## Required action
Copy out each line of the data that holds the word "width".

## Record extracts
------------------------------------------------------------------------

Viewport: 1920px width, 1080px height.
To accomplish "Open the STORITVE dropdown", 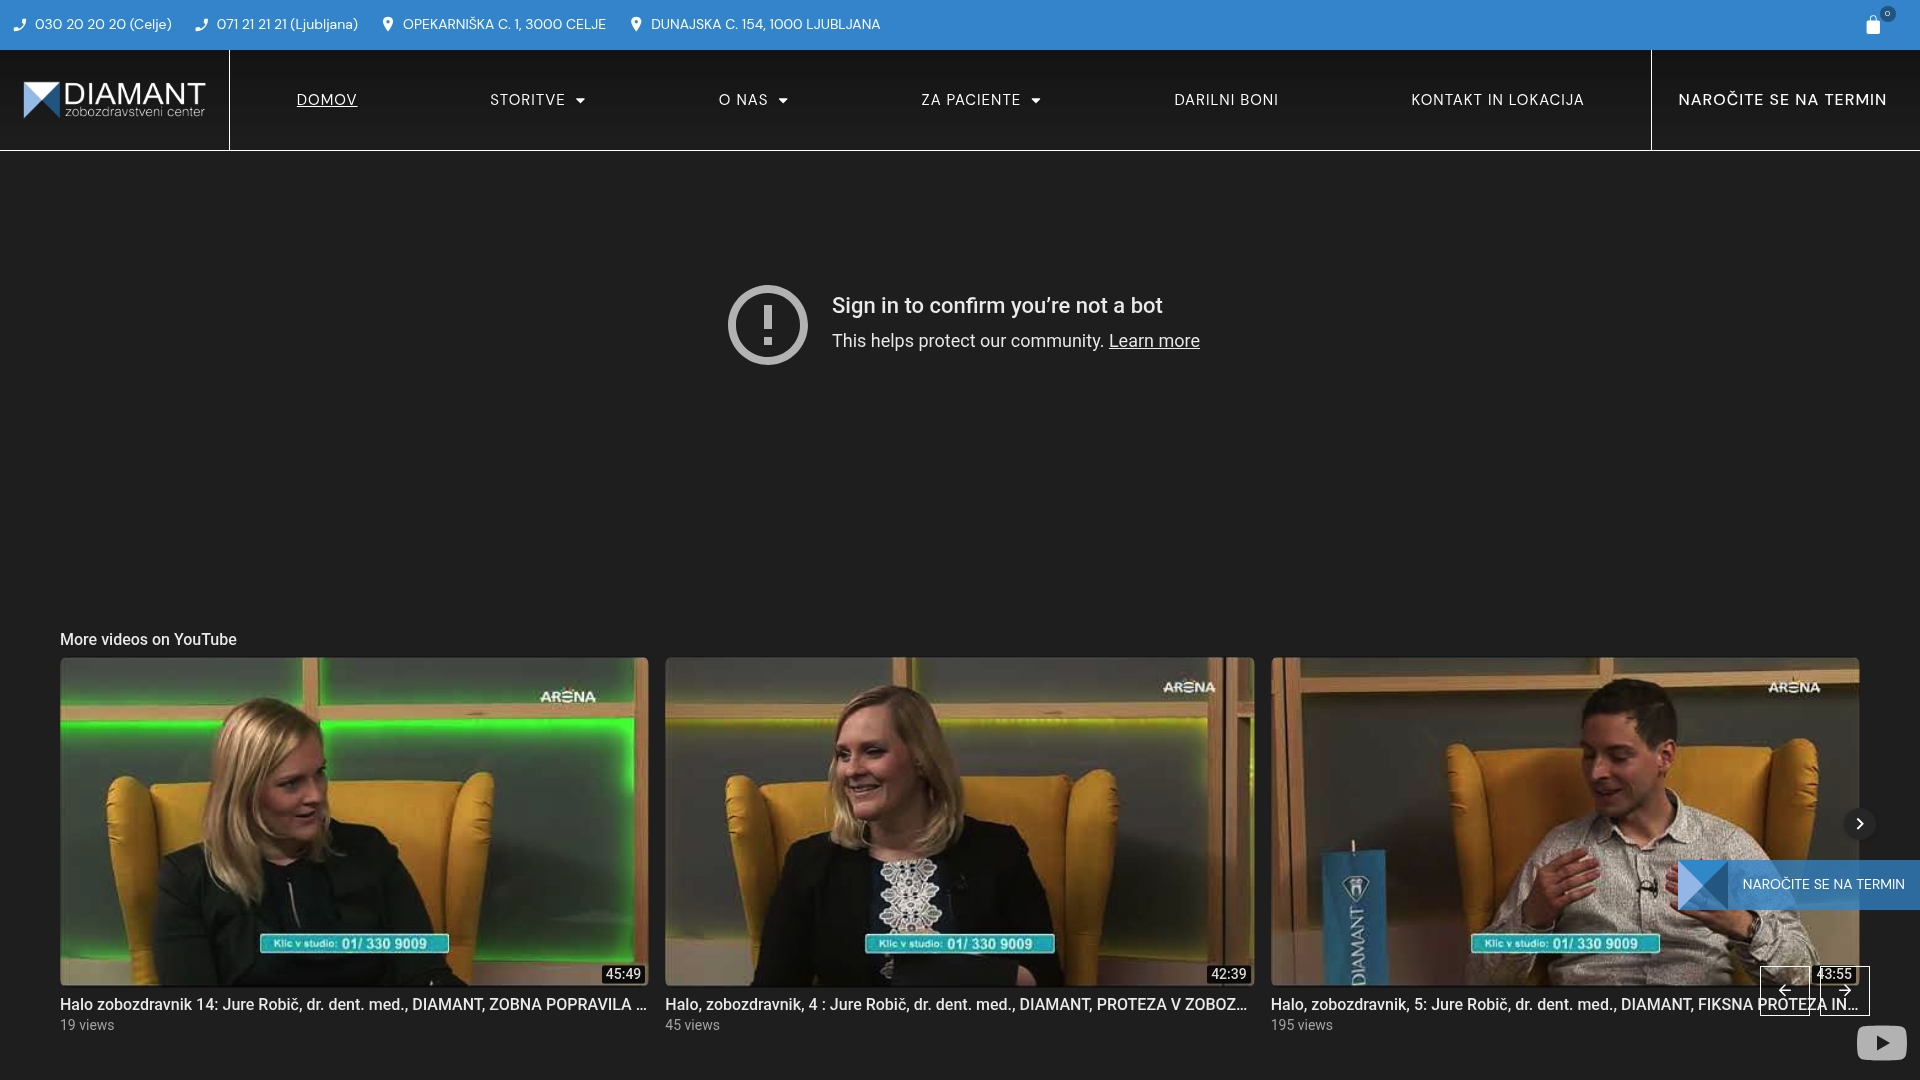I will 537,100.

------------------------------------------------------------------------

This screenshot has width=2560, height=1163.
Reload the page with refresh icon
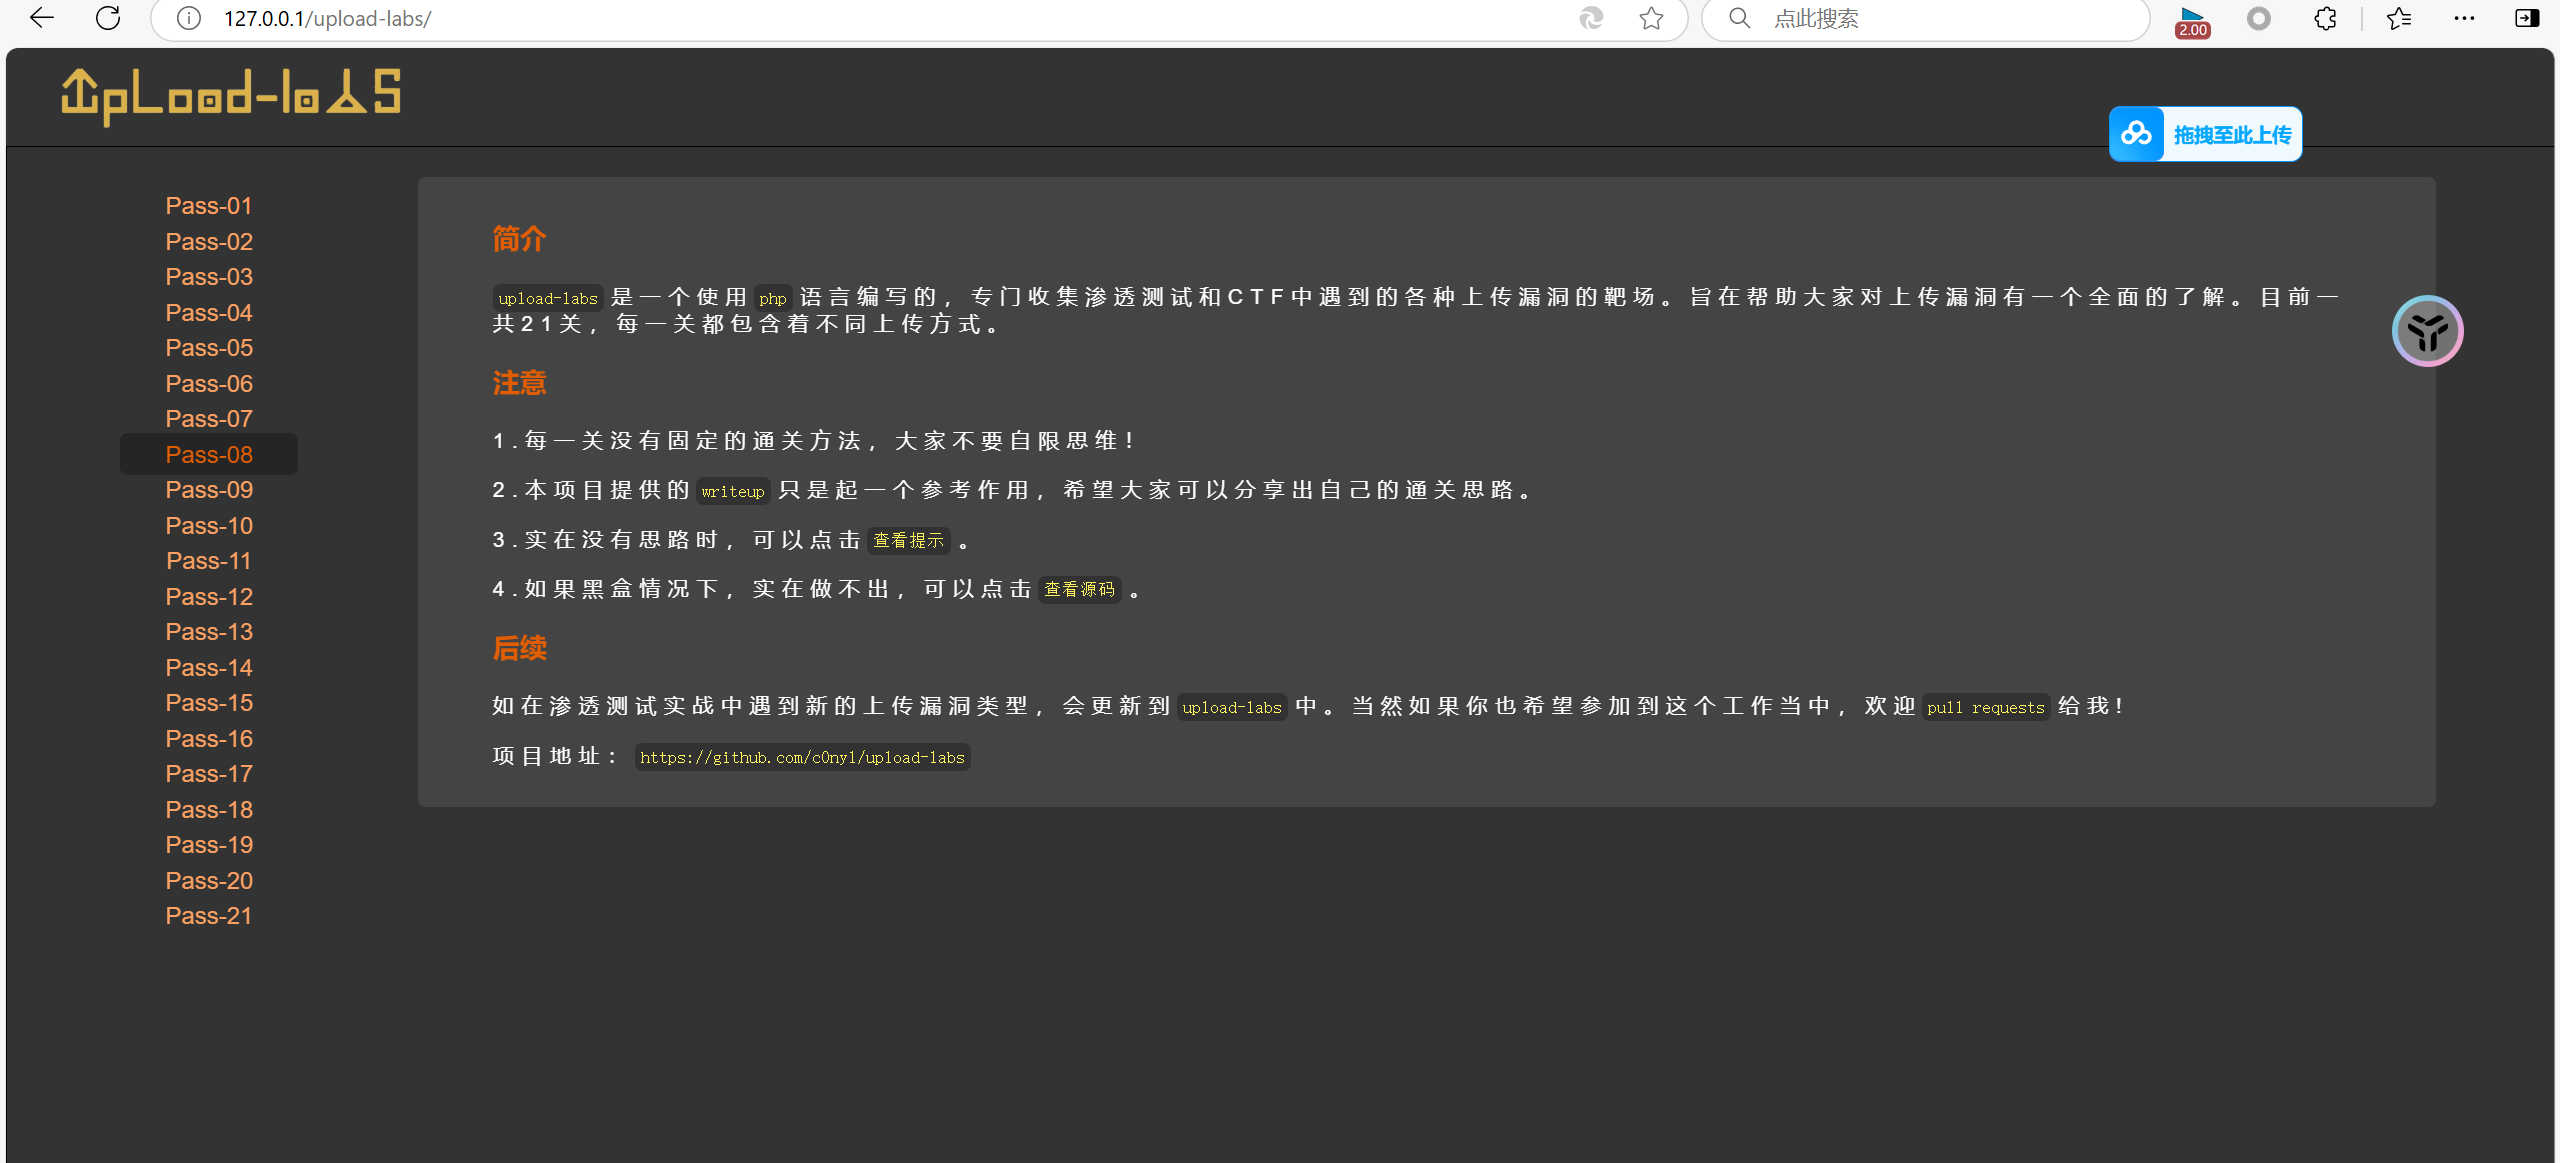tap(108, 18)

------------------------------------------------------------------------

## Answer space
Viewport: 1920px width, 1080px height.
This screenshot has width=2560, height=1163.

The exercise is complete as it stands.